The primary source is through the National Climate Data and Information Archive at Environment Canada (http://climate.weather.gc.ca/index_e.html). This database provides specific records, as well as daily, monthly, and yearly climate averages and extremes for many locations across Canada. There are several different online products available on the website:
Climate Data Online. Provides direct access to historical weather records for specific locations and dates. Hourly records are available, as well as daily and monthly means. Temperature, precipitation, wind, and snowpack heights are available.
Almanac Data. Provides average and extreme temperature and precipitation values for a particular station for a given day of the year.
Climate Normals and Averages. Provides climate averages and extremes for specific locations over 15+ year periods. Also, a record set containing daily precipitation, temperature, and snow-on-the ground values are available for download from the Canadian Daily Climate Data (CDCD) link.

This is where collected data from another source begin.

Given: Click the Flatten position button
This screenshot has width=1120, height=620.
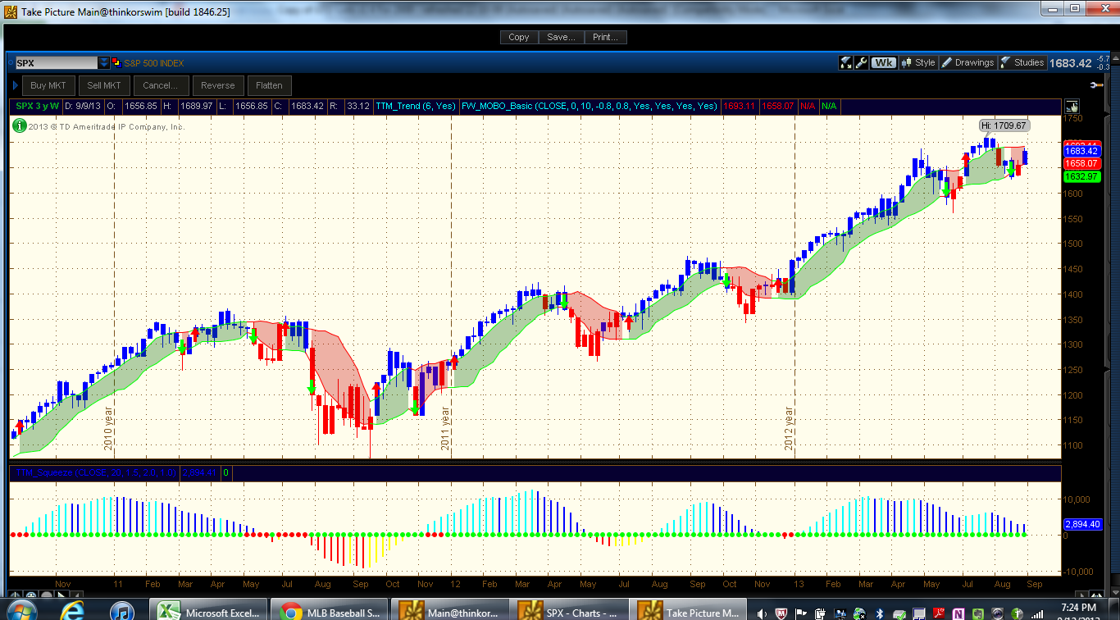Looking at the screenshot, I should point(269,84).
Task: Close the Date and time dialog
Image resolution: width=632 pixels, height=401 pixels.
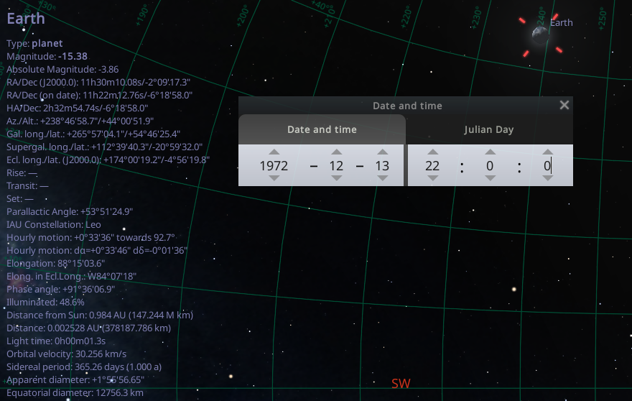Action: tap(564, 106)
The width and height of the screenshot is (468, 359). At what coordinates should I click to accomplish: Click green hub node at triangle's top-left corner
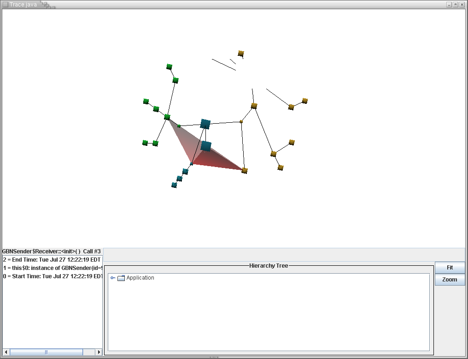pyautogui.click(x=167, y=117)
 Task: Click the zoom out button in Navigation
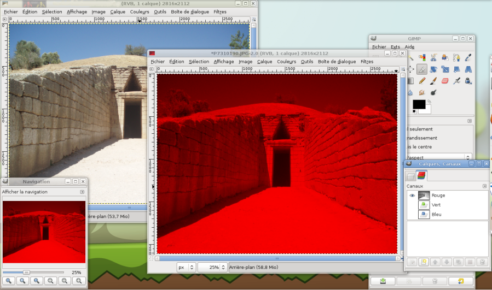9,281
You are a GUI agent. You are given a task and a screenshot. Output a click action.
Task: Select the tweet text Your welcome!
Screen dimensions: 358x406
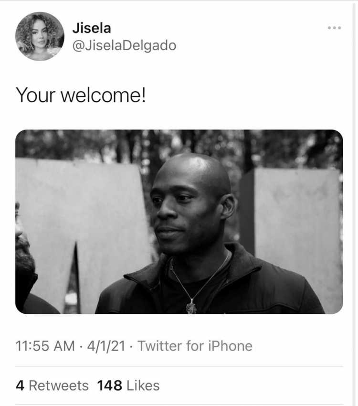(x=81, y=95)
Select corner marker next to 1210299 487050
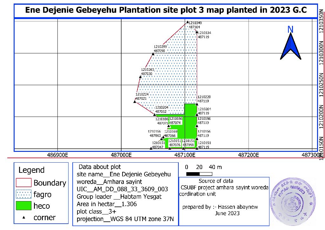 pos(153,53)
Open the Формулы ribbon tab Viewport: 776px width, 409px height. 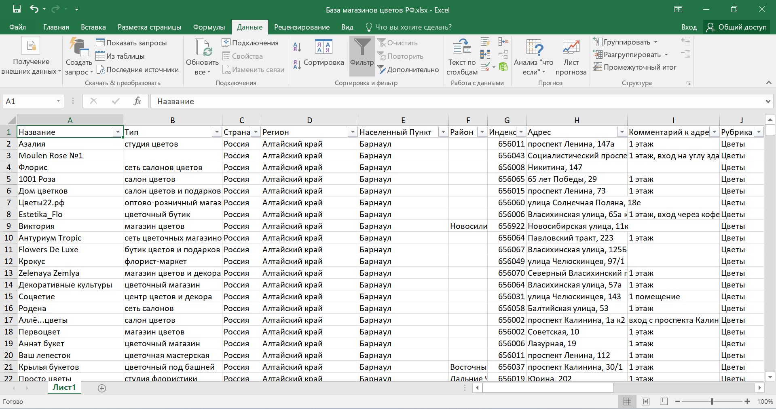coord(209,27)
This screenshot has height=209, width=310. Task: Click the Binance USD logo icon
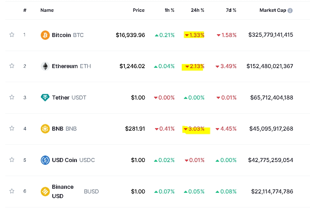coord(45,192)
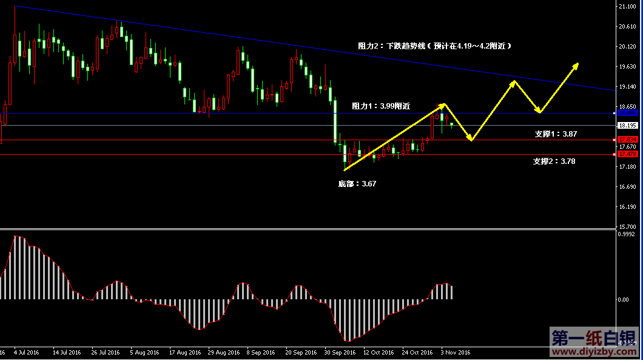Select the 底部：3.67 bottom annotation
The width and height of the screenshot is (643, 360).
pos(357,183)

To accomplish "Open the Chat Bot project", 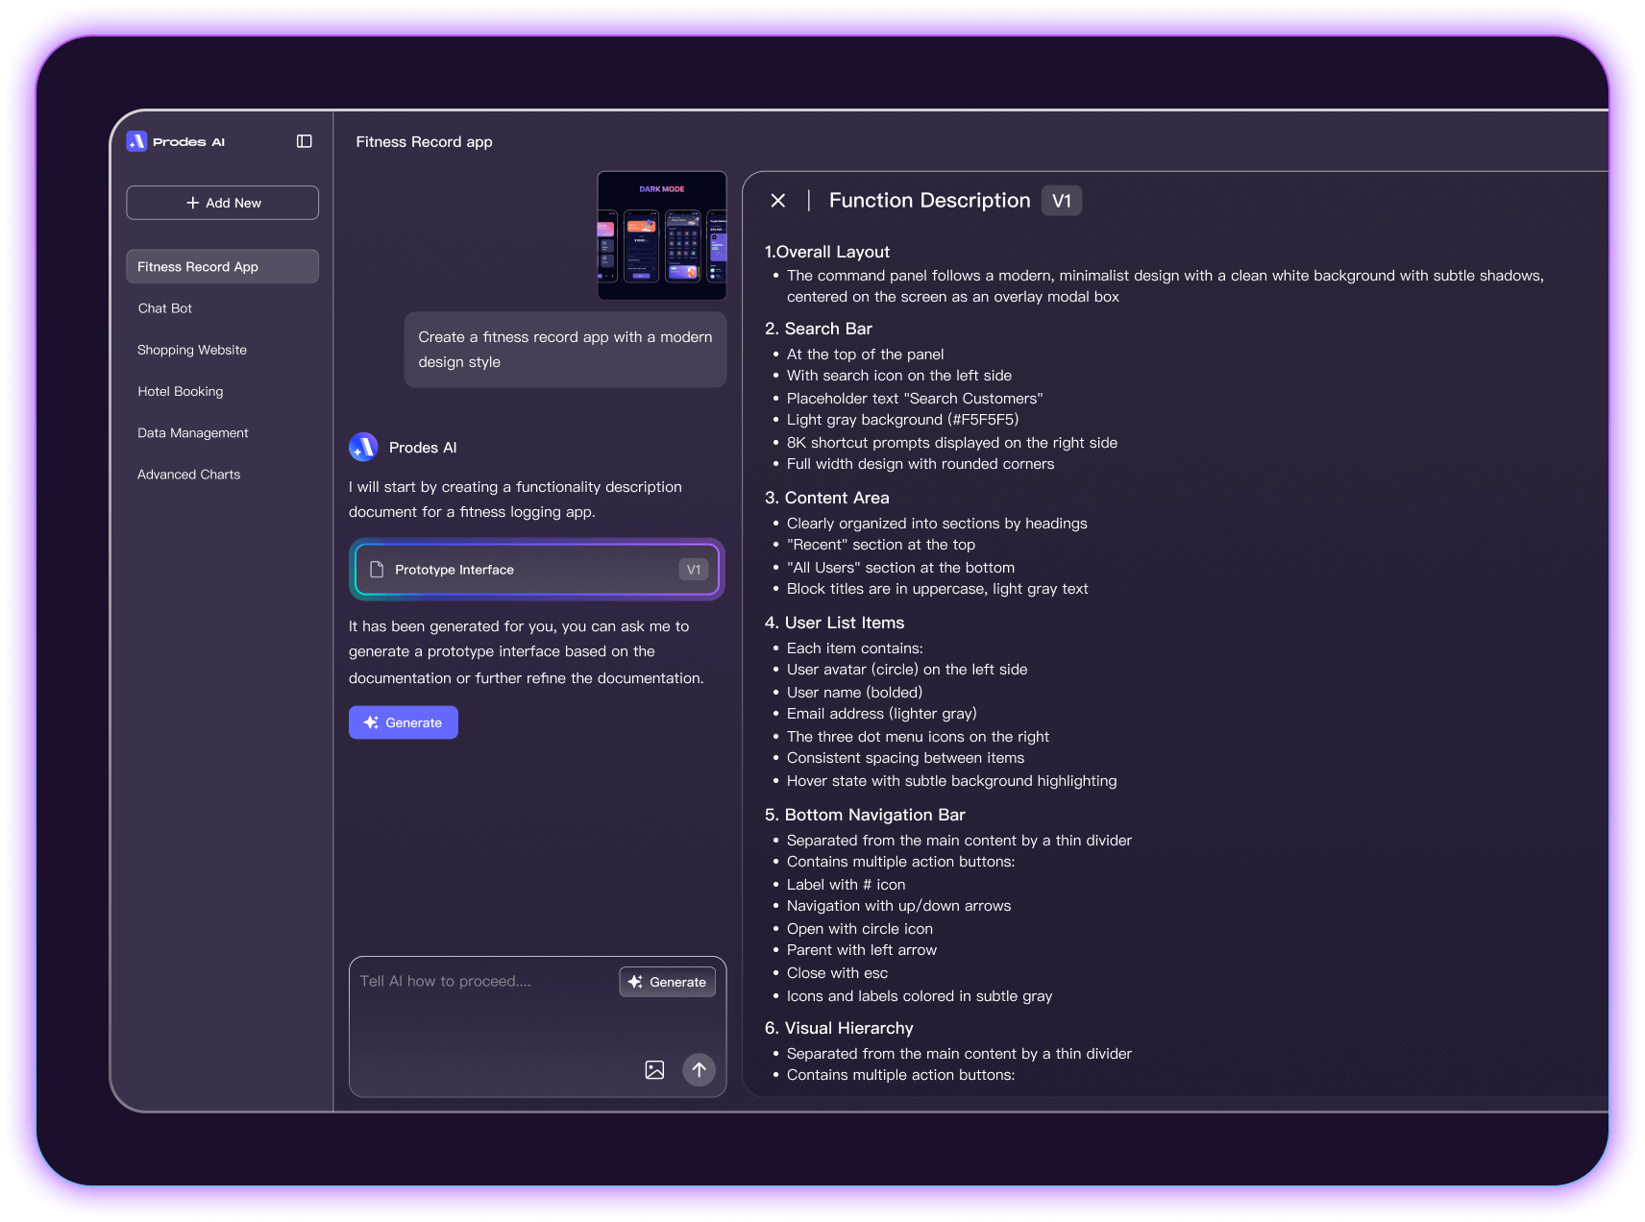I will [x=165, y=308].
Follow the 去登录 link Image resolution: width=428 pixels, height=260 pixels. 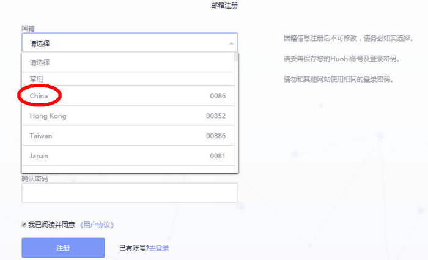pos(159,248)
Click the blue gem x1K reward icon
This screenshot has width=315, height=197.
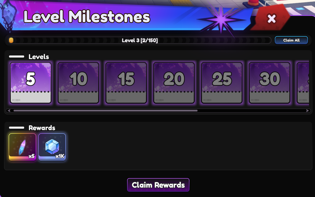pos(52,147)
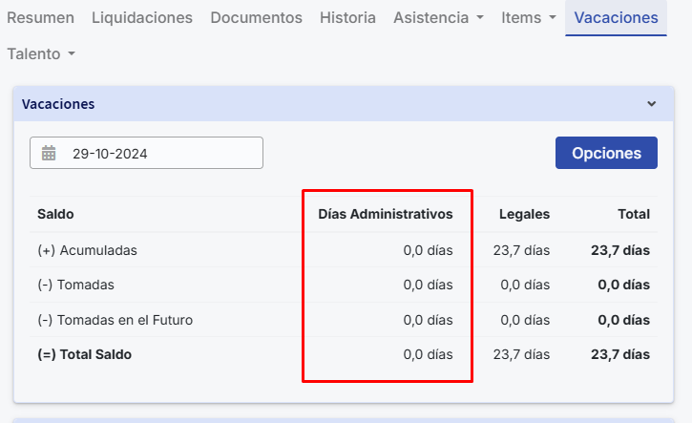This screenshot has height=423, width=692.
Task: Open the Liquidaciones tab
Action: tap(142, 18)
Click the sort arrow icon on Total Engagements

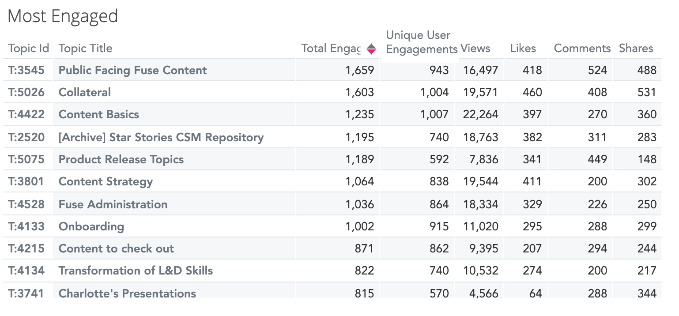click(371, 49)
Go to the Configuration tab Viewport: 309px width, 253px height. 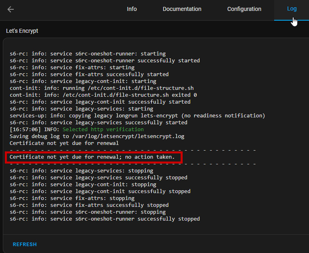tap(244, 9)
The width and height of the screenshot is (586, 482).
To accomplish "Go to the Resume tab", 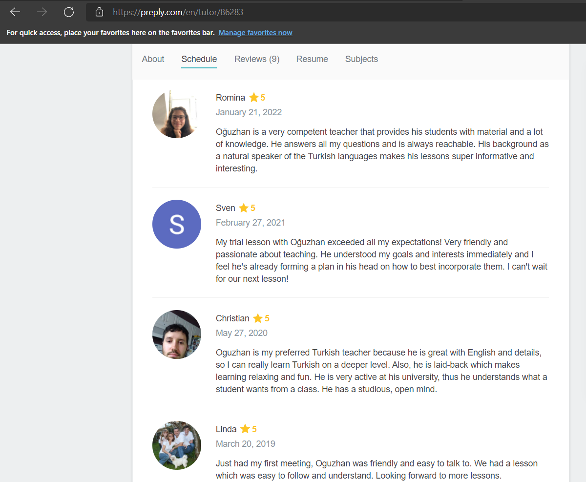I will (312, 59).
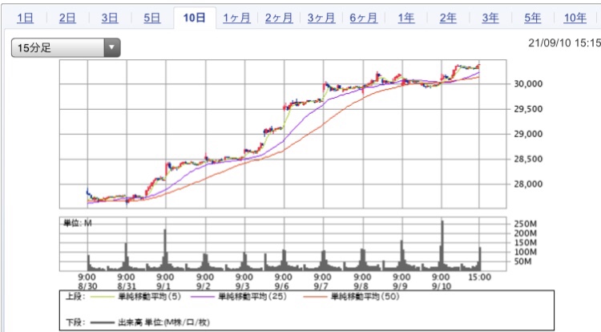
Task: Open the 10年 long-term tab
Action: [575, 17]
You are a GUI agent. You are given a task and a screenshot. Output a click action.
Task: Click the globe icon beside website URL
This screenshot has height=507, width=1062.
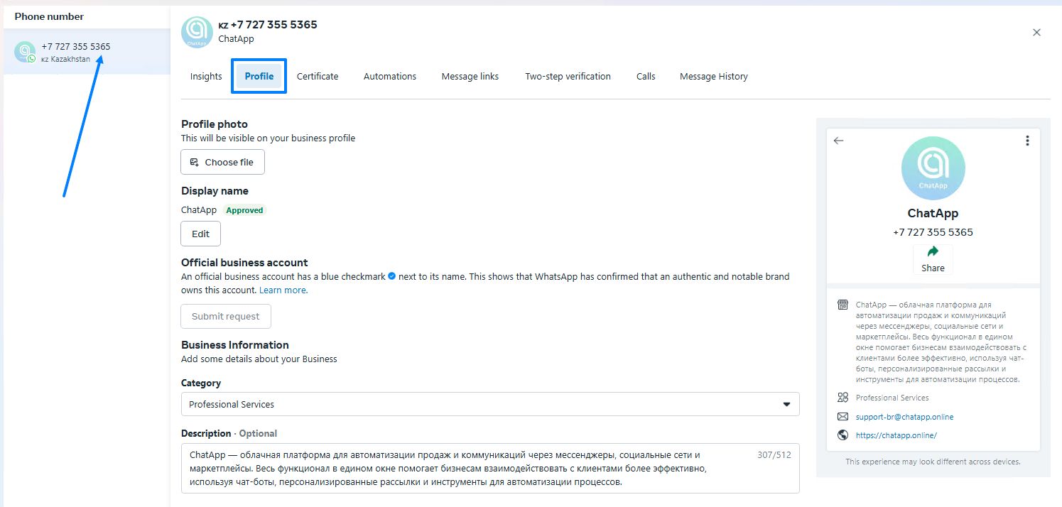pyautogui.click(x=843, y=435)
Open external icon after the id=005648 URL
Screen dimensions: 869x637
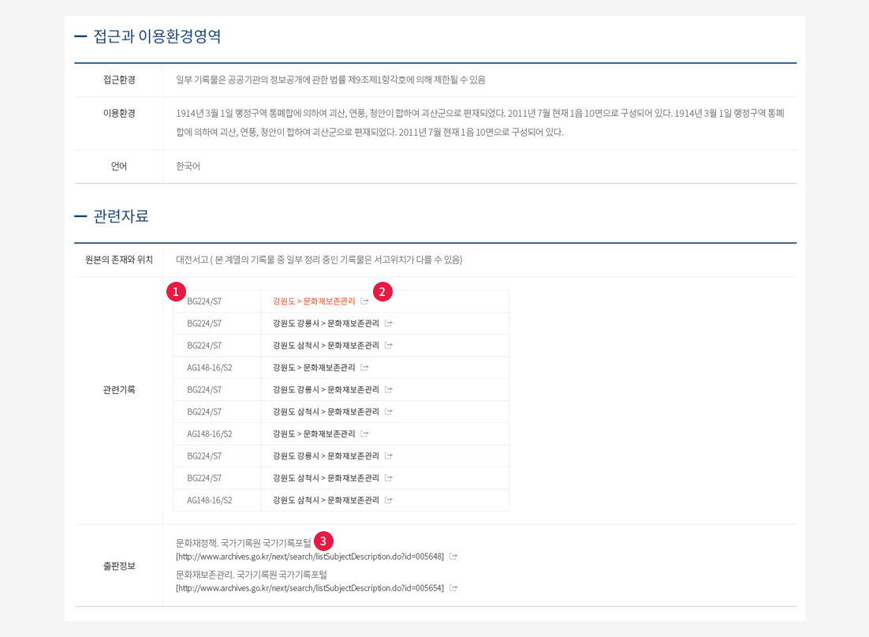pos(453,556)
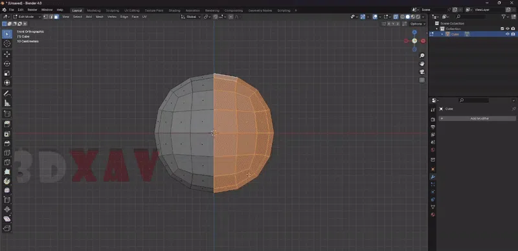Open the Edit Mode dropdown
Viewport: 518px width, 251px height.
point(27,17)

Automated Snow Pillow Data (ASP). ASP stations measure SWE on the ground, and then relay that data via GOES satellite every one to three hours. Current SWEs are plotted with the previous year’s data, as well as the maximum, minimum, and mean values. Other data available include hourly temperatures, cumulative precipitation, and snow depth.
Manual Snow Survey Records. Conducted up to eight times per year at the beginning of every month from January to June, with extra measurements mid-month in May and June. Records include snowpack depth, and SWE data.
The BC Ministry of Transportation and Infrastructure (MoTI). MotI maintain two principle weather station networks in BC: the Remote Avalanche Weather Station (RAWS) network, and the Road Weather Station (RWS) network. RAWS are located in inaccessible locations, and are highly valuable for avalanche forecasters since they provide weather information from high elevation mountainous environments. RWS stations are exclusively road-elevation sites, but may also provide valuable weather information. Historical RAWS and RWS data more than one month old are available from drivebc.ca/mobile/weather/index.html. MoTI weather data less than one month old can be made available if a request is placed directly with the main MoTI office (avalanche branch) in Victoria.
Parks Canada Remote Weather Stations. Parks Canada maintains a network of high-elevation weather stations in the mountain parks. Current weather data up to 24 hours are available on their website. Data older than 24 hours must be requested from Parks Canada’s main office.
Private Weather Stations. Other operations, such as ski hills, mechanised skiing operations, and industry operations may also be able to provide historical weather data. In these cases, you will need to contact the operation directly.
Studying the weather associated with previous extreme or unusual avalanche events will give you a better understanding of the forecast area, and may help you forecast future extreme events. Important questions such as the following can be answered:
What are the precipitation, temperature, and wind effects of a particular flow pattern in a given area?